(Dataset entries)
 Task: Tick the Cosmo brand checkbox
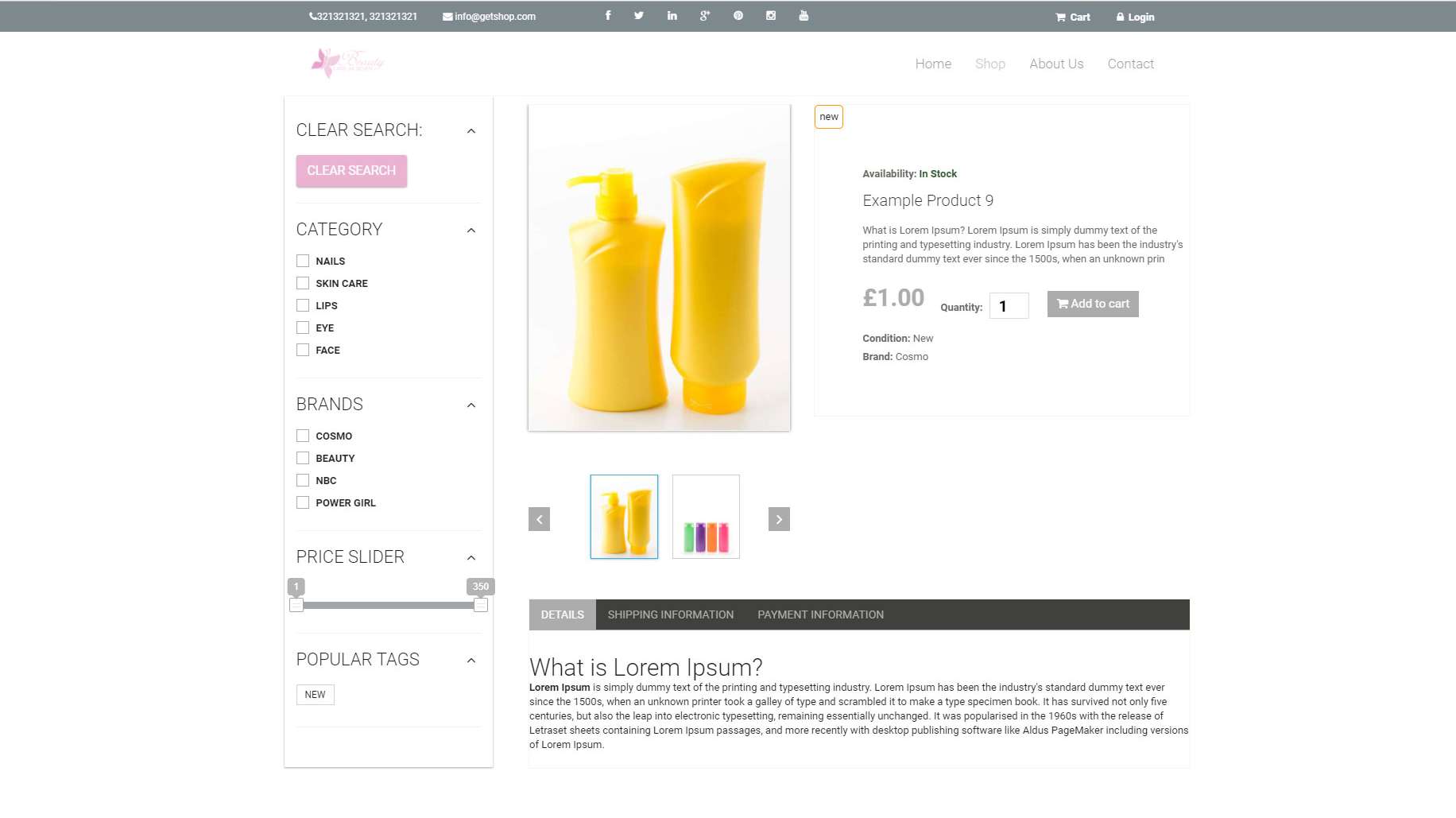303,436
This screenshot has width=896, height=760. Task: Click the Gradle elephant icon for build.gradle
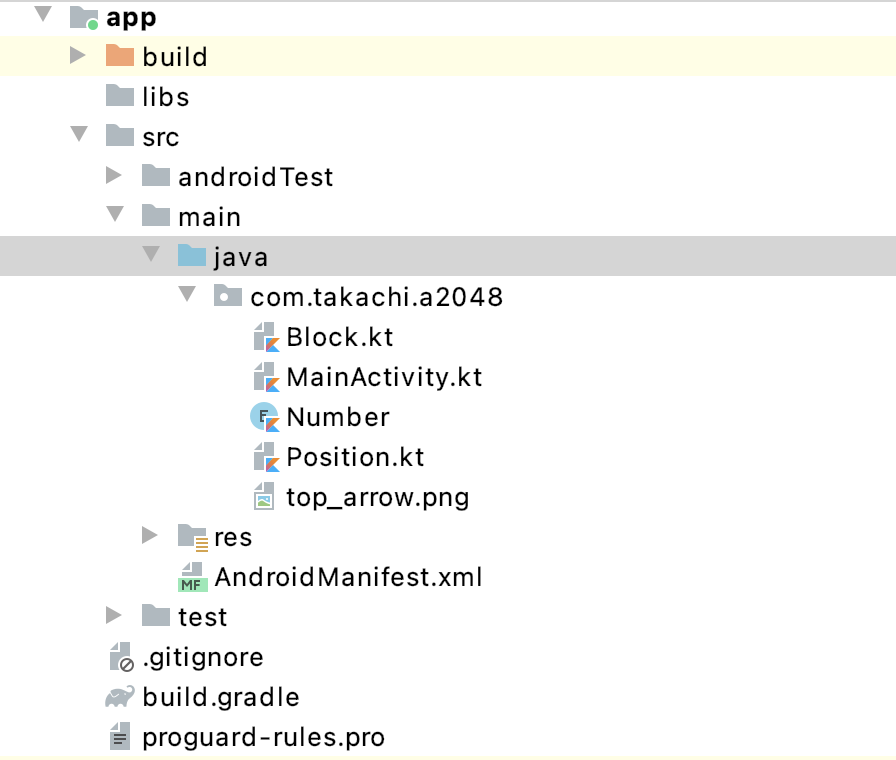pos(120,697)
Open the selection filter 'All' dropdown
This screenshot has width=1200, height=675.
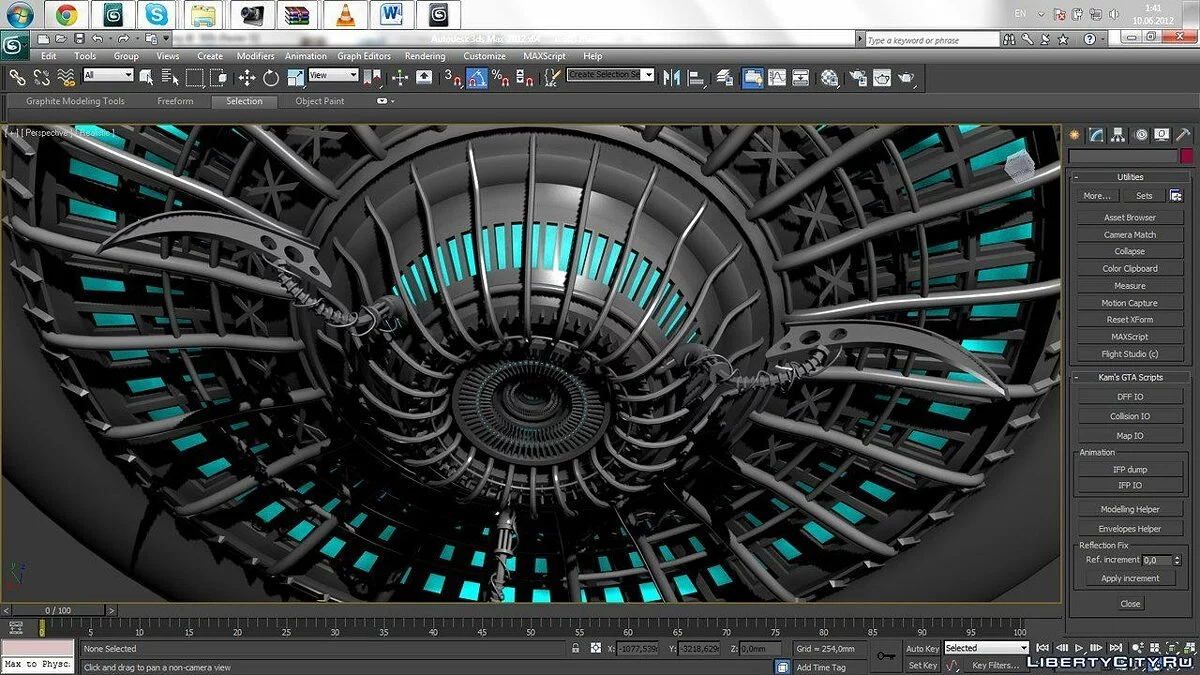click(x=108, y=76)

Work task: A verbatim transcript of the entries above is required, with the pictures left out.

Problem solution:
 Task: Tick the Cosmo brand checkbox
303,436
This screenshot has width=896, height=760. Task: Click the Gradle elephant icon for build.gradle
pos(120,697)
Open the selection filter 'All' dropdown
This screenshot has width=1200, height=675.
click(x=108, y=76)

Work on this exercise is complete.